Yet Another Piercing Drama

In October 2014 I wrote about a piercing drama when I lost my clitoris hood piercings. Today I want to tell you about a different kind of piercing drama. Ever since my inner labia were pierced for the second time, I wanted the standard piercings to be replaced. I can’t believe I waited almost three years to do this! It felt like yesterday that I got those piercings. To my defense I can say that we went back to the store twice in 2013 and both those times they said the piercings were not healed well enough yet to have them changed.

Anyhow, on 13 August 2015, the day we met @Baby_Girl_66_, I finally went back to the piercing shop to have those piercings changed. I wanted all of my piercings changed to gold. I thought that the first two inner labia rings were all gold too, but I was mistaken. No, I didn’t check before we went to the store. So at the store I chose three gold-colored piercings – one with a nice bright star on it for my clitoral hood piercing and two for the second set of inner labia piercings. It was only at home when I made a photo that I realized that the first set of inner labia rings were different. I had plans to go back to the store the next weekend to replace those two rings too.
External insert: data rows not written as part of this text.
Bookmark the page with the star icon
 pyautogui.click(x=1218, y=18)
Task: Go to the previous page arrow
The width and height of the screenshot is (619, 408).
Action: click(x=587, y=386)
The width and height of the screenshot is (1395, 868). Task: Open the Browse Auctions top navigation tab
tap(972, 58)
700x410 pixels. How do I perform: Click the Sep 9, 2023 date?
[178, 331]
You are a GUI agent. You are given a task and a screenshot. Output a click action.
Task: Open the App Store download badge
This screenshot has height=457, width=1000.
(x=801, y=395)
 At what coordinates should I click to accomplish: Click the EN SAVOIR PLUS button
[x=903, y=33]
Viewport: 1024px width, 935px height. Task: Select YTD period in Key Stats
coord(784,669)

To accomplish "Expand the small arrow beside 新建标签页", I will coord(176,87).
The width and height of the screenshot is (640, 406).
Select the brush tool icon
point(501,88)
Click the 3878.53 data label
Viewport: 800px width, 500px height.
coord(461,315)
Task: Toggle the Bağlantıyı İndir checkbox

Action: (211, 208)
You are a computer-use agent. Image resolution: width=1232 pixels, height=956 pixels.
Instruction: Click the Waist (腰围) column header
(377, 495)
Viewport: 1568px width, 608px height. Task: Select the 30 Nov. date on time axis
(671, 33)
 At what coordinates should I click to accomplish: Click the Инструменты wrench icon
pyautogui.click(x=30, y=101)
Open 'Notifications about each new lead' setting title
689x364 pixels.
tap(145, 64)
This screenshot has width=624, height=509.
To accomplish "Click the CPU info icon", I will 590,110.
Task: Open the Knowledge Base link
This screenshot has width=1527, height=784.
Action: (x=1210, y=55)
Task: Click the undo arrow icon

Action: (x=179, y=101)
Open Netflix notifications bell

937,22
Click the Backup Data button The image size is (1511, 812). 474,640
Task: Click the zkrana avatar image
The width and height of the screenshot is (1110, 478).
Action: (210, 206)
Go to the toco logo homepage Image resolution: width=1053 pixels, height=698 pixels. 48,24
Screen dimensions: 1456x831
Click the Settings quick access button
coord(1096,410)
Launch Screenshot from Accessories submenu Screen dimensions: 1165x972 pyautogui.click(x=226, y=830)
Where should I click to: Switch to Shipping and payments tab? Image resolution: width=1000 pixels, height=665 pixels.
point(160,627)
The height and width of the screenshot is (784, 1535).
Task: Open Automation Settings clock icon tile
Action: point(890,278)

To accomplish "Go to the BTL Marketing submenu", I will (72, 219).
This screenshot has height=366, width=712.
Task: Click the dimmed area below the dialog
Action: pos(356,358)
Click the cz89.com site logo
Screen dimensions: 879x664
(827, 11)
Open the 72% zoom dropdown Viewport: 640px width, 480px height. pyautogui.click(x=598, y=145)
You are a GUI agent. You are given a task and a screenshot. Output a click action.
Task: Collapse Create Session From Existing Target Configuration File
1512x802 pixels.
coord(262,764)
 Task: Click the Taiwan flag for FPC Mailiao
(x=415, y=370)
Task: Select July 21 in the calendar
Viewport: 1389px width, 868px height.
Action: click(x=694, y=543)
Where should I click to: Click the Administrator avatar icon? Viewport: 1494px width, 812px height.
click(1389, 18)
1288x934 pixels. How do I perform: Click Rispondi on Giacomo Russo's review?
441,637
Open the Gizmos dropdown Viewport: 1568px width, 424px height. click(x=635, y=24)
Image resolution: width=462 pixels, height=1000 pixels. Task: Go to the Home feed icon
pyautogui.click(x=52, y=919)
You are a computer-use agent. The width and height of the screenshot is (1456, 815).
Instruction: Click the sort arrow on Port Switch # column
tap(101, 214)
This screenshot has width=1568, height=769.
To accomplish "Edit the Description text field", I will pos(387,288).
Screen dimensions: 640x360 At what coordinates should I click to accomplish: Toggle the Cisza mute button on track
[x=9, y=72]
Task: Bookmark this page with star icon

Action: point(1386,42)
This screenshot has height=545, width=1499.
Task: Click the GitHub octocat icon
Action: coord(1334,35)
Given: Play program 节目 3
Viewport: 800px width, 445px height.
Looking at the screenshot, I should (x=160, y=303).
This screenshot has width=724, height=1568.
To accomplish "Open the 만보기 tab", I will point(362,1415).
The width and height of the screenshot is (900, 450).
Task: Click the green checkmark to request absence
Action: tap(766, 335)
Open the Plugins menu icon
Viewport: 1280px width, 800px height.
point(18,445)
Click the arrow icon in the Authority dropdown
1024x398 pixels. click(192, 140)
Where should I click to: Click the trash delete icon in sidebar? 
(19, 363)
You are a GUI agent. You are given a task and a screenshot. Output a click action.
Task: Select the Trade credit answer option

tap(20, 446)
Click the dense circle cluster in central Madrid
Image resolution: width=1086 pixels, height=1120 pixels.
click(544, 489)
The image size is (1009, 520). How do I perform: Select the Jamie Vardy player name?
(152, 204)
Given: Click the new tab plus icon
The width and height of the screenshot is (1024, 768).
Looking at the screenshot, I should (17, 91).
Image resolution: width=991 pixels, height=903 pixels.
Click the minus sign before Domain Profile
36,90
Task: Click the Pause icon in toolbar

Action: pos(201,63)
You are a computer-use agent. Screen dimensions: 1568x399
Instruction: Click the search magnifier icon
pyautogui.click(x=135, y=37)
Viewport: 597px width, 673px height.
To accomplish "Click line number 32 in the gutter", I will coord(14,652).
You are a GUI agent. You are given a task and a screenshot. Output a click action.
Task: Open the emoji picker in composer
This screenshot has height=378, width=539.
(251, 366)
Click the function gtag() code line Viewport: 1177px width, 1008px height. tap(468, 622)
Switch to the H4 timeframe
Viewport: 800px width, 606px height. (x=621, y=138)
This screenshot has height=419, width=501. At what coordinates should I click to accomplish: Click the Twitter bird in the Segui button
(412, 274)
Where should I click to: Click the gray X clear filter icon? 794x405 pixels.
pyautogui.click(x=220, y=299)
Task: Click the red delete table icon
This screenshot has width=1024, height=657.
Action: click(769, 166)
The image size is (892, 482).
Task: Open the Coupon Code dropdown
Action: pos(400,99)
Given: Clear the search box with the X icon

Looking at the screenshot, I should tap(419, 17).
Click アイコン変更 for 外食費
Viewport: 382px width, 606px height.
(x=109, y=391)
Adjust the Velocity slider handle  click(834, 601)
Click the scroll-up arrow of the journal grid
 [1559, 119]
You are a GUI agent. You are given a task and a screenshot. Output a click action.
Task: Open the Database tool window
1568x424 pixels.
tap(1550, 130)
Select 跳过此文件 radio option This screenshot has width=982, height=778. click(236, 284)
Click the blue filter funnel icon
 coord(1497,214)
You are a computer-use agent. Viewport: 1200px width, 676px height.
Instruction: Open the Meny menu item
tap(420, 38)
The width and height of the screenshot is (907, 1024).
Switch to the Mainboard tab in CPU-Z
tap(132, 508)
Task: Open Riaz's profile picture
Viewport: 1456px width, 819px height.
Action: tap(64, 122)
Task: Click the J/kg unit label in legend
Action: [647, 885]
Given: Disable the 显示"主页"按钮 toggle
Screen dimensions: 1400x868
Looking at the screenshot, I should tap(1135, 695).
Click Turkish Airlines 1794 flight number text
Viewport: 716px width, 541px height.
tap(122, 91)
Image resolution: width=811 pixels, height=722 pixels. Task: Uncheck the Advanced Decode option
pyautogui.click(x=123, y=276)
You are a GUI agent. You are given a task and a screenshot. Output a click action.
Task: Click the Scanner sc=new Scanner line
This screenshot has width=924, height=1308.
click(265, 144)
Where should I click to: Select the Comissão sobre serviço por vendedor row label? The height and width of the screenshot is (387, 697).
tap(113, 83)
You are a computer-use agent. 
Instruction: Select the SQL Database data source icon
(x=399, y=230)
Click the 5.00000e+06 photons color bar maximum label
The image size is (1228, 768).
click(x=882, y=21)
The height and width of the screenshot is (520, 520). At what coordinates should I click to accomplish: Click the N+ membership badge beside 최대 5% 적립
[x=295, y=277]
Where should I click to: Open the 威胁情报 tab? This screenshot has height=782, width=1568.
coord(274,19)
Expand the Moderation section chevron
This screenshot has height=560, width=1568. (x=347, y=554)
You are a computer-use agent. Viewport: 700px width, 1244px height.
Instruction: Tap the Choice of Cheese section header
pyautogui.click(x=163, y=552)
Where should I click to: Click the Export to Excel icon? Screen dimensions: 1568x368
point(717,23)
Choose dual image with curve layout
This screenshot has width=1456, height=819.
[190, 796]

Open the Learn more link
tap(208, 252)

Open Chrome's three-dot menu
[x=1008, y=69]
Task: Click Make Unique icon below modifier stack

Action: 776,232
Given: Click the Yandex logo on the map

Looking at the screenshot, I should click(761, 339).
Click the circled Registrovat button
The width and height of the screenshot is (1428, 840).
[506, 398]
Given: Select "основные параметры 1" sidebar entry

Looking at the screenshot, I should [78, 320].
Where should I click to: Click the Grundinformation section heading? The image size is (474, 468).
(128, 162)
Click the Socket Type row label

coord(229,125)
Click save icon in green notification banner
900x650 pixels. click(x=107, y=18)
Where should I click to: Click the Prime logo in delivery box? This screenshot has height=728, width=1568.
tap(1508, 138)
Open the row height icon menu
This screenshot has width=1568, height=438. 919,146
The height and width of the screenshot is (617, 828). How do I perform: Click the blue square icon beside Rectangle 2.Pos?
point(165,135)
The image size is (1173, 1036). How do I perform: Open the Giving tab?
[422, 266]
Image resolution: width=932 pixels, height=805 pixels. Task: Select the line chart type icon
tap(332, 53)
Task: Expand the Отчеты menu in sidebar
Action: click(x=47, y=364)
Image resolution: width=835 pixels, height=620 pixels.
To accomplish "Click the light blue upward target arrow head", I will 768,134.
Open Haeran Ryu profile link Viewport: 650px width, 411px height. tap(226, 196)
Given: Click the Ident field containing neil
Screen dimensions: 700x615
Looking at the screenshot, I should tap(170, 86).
On the Friday of that weekend we had an intense sex session. I was intensely horny and had 33 orgasms (yes, Master T made me count them). My pussy was sore afterwards and still sore the next day. When on the Sunday I had a slight itch, I thought it was still because of the rough sex we had. When the itch was still there on Monday, I took medicine to stop a yeast infection, as I thought the rough sex might have sparked something. On Tuesday I took more meds and on Wednesday it felt better, so this was confirmation to me that it was indeed a yeast infection and that the meds were doing what they should do. On Thursday the itch was back and then a thought struck me. Could it be the new piercings?

The next day, this past Friday, the itch was terrible. I contacted the piercing shop and asked them what to do. They advised me to go to the store so they could check it. As I had to work, I could only go the next day, this past Saturday. But, I started searching the Internet and learned that the piercings were gold-plated (this I knew) and that under the gold is surgical steel. What I didn’t know is that surgical steel was made of a combination of chromium, molybdenum and nickel. When I saw ‘nickel’ I instantly knew what the problem was, as way back when I got my first day collar, I also got a rash from the silver decorations around the string that held the central ring. To stop the rash, I used one or two covers of clear nail polish until I got my new day collar. But, I could hardly treat the piercings between my legs with nail polish, right?

At the piercing shop, the moment I spread my legs, she saw it. My inner labia were red and irritated and swollen. She carefully changed the piercings to titanium rings with a gold ball on them. So now both inner labia sets had the same rings in them. Thankfully the clitoral hood piercing is okay, so no need to put a standard ring in there. Directly after the rings were changed the itching seemed to be gone, but it was back later the afternoon. Thankfully on Sunday I could feel a huge improvement. If not, I would’ve been back at the piercing shop in a flash!

 

20150829-006wm piercings
If you look at the bottom piercing on the left, you see that it’s nice and totally golden. Look at the two bottom rings on the right and you see that the surgical steel is already showing as the gold plating disappeared. The lady at the piercing shop said this was not supposed to happen this quickly, so I guess this must have been a bad batch, or getting in contact with the other piercings ‘damaged’ the new rings. You can also see that the ring with the gold star is still perfectly golden, although I will keep a close watch on this…
(click to enlarge)

 

Nickel allergy
Nickel allergy is one of the most common causes of allergic contact dermatitis — an itchy rash that appears when your skin touches a usually harmless substance.

Nickel allergy is commonly associated with earrings and other jewelry, particularly jewelry associated with body piercings. But nickel can be found in many everyday items — from coins to zippers, from cellphones to eyeglass frames.

Nickel allergy can affect people of all ages. A nickel allergy usually develops after repeated or prolonged exposure to items containing nickel. Treatments can reduce the symptoms of nickel allergy. Once you develop nickel allergy, however, you will always be sensitive to the metal and need to avoid contact.